• **PROMPT**
Reproduce all records verbatim.

[[ INPUT DATA open ]]

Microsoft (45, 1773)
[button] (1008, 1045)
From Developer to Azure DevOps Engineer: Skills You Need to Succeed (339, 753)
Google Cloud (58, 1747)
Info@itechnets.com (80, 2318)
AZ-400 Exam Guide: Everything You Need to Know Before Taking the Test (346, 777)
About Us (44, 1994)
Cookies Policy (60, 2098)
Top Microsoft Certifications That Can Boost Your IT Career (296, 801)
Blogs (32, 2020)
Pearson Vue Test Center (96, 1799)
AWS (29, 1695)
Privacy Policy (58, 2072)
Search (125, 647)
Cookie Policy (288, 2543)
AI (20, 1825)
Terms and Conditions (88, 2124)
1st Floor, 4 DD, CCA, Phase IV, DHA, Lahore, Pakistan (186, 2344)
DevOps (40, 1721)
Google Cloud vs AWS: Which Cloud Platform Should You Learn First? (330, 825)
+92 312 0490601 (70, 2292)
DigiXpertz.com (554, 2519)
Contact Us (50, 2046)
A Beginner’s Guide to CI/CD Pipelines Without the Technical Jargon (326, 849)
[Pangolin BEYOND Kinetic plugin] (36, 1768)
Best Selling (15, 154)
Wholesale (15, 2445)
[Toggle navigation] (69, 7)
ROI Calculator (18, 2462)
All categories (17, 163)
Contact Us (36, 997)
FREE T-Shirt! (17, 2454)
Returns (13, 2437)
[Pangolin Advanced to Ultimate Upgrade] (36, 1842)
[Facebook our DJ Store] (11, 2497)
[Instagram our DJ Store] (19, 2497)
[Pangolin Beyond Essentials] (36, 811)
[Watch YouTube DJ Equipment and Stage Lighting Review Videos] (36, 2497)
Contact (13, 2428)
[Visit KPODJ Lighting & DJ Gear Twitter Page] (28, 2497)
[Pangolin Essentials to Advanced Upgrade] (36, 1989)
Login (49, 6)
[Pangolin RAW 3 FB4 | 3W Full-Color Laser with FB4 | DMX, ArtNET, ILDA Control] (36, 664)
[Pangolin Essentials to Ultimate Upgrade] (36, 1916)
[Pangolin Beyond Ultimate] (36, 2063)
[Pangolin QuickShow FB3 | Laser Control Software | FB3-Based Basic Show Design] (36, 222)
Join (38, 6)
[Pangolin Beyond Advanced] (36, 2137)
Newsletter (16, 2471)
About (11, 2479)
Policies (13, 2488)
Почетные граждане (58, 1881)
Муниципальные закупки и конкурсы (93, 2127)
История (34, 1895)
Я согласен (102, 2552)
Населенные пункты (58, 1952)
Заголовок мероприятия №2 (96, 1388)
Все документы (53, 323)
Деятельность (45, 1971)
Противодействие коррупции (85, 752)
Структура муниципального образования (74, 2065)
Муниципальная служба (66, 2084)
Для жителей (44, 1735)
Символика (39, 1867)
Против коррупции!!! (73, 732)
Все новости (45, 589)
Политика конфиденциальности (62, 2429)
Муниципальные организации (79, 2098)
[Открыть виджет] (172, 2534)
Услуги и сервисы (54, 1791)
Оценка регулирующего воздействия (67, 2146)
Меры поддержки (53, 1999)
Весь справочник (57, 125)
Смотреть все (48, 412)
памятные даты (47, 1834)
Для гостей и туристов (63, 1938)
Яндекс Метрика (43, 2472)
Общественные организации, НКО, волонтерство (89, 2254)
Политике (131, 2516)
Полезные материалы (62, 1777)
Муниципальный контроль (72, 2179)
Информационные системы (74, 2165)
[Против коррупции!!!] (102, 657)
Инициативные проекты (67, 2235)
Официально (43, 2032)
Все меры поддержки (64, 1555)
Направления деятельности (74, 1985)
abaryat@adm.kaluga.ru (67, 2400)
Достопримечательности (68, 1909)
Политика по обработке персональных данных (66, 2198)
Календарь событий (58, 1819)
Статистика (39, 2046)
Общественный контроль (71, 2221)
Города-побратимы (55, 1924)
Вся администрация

[[ INPUT DATA closed ]]

• **TASK OUTPUT**
Microsoft (45, 1773)
[button] (1008, 1045)
From Developer to Azure DevOps Engineer: Skills You Need to Succeed (339, 753)
Google Cloud (58, 1747)
Info@itechnets.com (80, 2318)
AZ-400 Exam Guide: Everything You Need to Know Before Taking the Test (346, 777)
About Us (44, 1994)
Cookies Policy (60, 2098)
Top Microsoft Certifications That Can Boost Your IT Career (296, 801)
Blogs (32, 2020)
Pearson Vue Test Center (96, 1799)
AWS (29, 1695)
Privacy Policy (58, 2072)
Search (125, 647)
Cookie Policy (288, 2543)
AI (20, 1825)
Terms and Conditions (88, 2124)
1st Floor, 4 DD, CCA, Phase IV, DHA, Lahore, Pakistan (186, 2344)
DevOps (40, 1721)
Google Cloud vs AWS: Which Cloud Platform Should You Learn First? (330, 825)
+92 312 0490601 (70, 2292)
DigiXpertz.com (554, 2519)
Contact Us (50, 2046)
A Beginner’s Guide to CI/CD Pipelines Without the Technical Jargon (326, 849)
[Pangolin BEYOND Kinetic plugin] (36, 1768)
Best Selling (15, 154)
Wholesale (15, 2445)
[Toggle navigation] (69, 7)
ROI Calculator (18, 2462)
All categories (17, 163)
Contact Us (36, 997)
FREE T-Shirt! (17, 2454)
Returns (13, 2437)
[Pangolin Advanced to Ultimate Upgrade] (36, 1842)
[Facebook our DJ Store] (11, 2497)
[Instagram our DJ Store] (19, 2497)
[Pangolin Beyond Essentials] (36, 811)
[Watch YouTube DJ Equipment and Stage Lighting Review Videos] (36, 2497)
Contact (13, 2428)
[Visit KPODJ Lighting & DJ Gear Twitter Page] (28, 2497)
[Pangolin Essentials to Advanced Upgrade] (36, 1989)
Login (49, 6)
[Pangolin RAW 3 FB4 | 3W Full-Color Laser with FB4 | DMX, ArtNET, ILDA Control] (36, 664)
[Pangolin Essentials to Ultimate Upgrade] (36, 1916)
[Pangolin Beyond Ultimate] (36, 2063)
[Pangolin QuickShow FB3 | Laser Control Software | FB3-Based Basic Show Design] (36, 222)
Join (38, 6)
[Pangolin Beyond Advanced] (36, 2137)
Newsletter (16, 2471)
About (11, 2479)
Policies (13, 2488)
Почетные граждане (58, 1881)
Муниципальные закупки и конкурсы (93, 2127)
История (34, 1895)
Я согласен (102, 2552)
Населенные пункты (58, 1952)
Заголовок мероприятия №2 (96, 1388)
Все документы (53, 323)
Деятельность (45, 1971)
Противодействие коррупции (85, 752)
Структура муниципального образования (74, 2065)
Муниципальная служба (66, 2084)
Для жителей (44, 1735)
Символика (39, 1867)
Против коррупции!!! (73, 732)
Все новости (45, 589)
Политика конфиденциальности (62, 2429)
Муниципальные организации (79, 2098)
[Открыть виджет] (172, 2534)
Услуги и сервисы (54, 1791)
Оценка регулирующего воздействия (67, 2146)
Меры поддержки (53, 1999)
Весь справочник (57, 125)
Смотреть все (48, 412)
памятные даты (47, 1834)
Для гостей и туристов (63, 1938)
Яндекс Метрика (43, 2472)
Общественные организации, НКО, волонтерство (89, 2254)
Политике (131, 2516)
Полезные материалы (62, 1777)
Муниципальный контроль (72, 2179)
Информационные системы (74, 2165)
[Против коррупции!!!] (102, 657)
Инициативные проекты (67, 2235)
Официально (43, 2032)
Все меры поддержки (64, 1555)
Направления деятельности (74, 1985)
abaryat@adm.kaluga.ru (67, 2400)
Достопримечательности (68, 1909)
Политика по обработке персональных данных (66, 2198)
Календарь событий (58, 1819)
Статистика (39, 2046)
Общественный контроль (71, 2221)
Города-побратимы (55, 1924)
Вся администрация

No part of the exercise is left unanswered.